[MATERIAL SUPPLIED Boundary: Start]

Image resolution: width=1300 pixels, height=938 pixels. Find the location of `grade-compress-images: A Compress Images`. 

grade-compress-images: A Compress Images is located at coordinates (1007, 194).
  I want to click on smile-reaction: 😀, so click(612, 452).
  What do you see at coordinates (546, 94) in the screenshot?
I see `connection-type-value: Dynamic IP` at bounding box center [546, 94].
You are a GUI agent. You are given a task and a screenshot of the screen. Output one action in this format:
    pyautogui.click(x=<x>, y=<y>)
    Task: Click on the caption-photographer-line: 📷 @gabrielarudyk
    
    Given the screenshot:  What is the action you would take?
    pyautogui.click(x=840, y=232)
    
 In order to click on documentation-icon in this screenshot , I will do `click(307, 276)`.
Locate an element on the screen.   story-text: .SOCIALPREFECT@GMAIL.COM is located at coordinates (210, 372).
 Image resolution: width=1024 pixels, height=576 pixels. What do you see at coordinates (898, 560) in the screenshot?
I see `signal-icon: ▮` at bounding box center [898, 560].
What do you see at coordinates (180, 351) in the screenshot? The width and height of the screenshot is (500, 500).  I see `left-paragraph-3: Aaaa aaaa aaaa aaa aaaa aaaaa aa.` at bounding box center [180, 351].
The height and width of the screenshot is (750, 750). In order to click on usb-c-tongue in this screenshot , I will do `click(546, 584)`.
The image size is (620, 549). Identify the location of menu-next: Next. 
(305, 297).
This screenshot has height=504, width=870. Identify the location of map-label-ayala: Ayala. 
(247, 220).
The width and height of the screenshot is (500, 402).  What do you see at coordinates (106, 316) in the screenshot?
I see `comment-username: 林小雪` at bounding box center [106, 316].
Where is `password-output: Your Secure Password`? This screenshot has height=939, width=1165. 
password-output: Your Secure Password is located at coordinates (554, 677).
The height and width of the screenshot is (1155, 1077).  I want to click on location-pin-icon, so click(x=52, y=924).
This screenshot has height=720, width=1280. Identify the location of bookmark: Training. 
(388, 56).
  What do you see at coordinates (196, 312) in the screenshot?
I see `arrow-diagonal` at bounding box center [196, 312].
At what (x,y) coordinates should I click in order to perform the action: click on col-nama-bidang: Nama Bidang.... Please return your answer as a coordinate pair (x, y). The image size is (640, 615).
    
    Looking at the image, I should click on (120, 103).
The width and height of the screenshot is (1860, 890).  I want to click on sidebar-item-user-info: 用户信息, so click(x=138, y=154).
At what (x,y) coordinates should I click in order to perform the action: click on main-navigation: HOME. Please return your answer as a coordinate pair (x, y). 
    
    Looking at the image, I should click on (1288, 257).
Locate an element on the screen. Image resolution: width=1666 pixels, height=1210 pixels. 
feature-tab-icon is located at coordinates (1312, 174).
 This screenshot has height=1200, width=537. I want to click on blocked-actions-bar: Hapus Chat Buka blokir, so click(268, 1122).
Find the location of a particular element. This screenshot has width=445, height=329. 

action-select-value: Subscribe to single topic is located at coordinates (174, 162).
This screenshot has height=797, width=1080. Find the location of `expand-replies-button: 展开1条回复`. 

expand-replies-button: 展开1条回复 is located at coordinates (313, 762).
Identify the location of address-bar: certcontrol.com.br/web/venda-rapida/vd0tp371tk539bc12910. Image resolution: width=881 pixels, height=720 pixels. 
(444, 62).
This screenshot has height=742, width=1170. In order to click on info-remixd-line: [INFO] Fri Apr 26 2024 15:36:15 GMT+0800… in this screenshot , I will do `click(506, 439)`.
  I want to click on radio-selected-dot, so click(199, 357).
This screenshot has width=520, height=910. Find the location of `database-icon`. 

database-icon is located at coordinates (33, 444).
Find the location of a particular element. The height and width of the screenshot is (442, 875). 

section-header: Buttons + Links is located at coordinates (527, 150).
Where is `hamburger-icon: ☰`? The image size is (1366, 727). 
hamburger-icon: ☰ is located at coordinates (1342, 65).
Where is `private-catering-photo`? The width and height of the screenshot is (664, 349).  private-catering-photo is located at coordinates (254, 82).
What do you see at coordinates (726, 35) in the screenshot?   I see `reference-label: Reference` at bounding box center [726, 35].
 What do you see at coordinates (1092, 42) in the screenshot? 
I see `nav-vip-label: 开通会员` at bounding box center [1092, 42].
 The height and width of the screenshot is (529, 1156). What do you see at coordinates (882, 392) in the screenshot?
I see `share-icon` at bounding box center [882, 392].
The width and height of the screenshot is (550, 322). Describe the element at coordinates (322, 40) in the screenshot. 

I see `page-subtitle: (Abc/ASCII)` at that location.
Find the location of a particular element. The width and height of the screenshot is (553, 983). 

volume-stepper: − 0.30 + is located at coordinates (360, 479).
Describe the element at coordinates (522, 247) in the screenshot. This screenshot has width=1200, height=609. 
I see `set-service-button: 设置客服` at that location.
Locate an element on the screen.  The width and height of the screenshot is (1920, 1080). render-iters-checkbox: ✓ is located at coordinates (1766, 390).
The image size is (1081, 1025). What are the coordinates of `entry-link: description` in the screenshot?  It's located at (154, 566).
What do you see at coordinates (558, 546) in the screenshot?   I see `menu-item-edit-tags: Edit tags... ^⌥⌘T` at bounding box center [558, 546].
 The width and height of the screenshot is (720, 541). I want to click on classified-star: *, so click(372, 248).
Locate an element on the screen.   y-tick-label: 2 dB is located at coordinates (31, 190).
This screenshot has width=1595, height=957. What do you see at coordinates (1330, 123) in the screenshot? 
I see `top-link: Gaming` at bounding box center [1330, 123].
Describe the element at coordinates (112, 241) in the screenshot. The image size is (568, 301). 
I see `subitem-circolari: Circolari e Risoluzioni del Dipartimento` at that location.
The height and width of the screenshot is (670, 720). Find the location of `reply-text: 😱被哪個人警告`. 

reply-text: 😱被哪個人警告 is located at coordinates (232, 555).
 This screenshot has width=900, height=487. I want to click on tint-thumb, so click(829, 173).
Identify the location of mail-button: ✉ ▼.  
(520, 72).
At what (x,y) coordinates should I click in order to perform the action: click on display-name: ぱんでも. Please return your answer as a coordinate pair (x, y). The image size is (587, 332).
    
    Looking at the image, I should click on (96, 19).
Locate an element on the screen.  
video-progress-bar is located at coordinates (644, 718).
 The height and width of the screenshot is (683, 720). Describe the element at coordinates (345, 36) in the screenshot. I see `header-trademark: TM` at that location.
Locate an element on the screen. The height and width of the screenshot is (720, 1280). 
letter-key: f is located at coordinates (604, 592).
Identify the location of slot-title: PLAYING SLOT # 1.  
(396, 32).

[MATERIAL SUPPLIED Boundary: End]

__TASK TO COMPLETE__: Retype the records exactly, starting at the beginning and ending with the line that contains "What do you see at coordinates (180, 351)".

__OUTPUT FOR THIS TASK__:
Image resolution: width=1300 pixels, height=938 pixels. Find the location of `grade-compress-images: A Compress Images`. 

grade-compress-images: A Compress Images is located at coordinates (1007, 194).
  I want to click on smile-reaction: 😀, so click(612, 452).
  What do you see at coordinates (546, 94) in the screenshot?
I see `connection-type-value: Dynamic IP` at bounding box center [546, 94].
You are a GUI agent. You are given a task and a screenshot of the screen. Output one action in this format:
    pyautogui.click(x=<x>, y=<y>)
    Task: Click on the caption-photographer-line: 📷 @gabrielarudyk
    
    Given the screenshot:  What is the action you would take?
    pyautogui.click(x=840, y=232)
    
 In order to click on documentation-icon in this screenshot , I will do `click(307, 276)`.
Locate an element on the screen.   story-text: .SOCIALPREFECT@GMAIL.COM is located at coordinates (210, 372).
 Image resolution: width=1024 pixels, height=576 pixels. What do you see at coordinates (898, 560) in the screenshot?
I see `signal-icon: ▮` at bounding box center [898, 560].
What do you see at coordinates (180, 351) in the screenshot? The width and height of the screenshot is (500, 500).  I see `left-paragraph-3: Aaaa aaaa aaaa aaa aaaa aaaaa aa.` at bounding box center [180, 351].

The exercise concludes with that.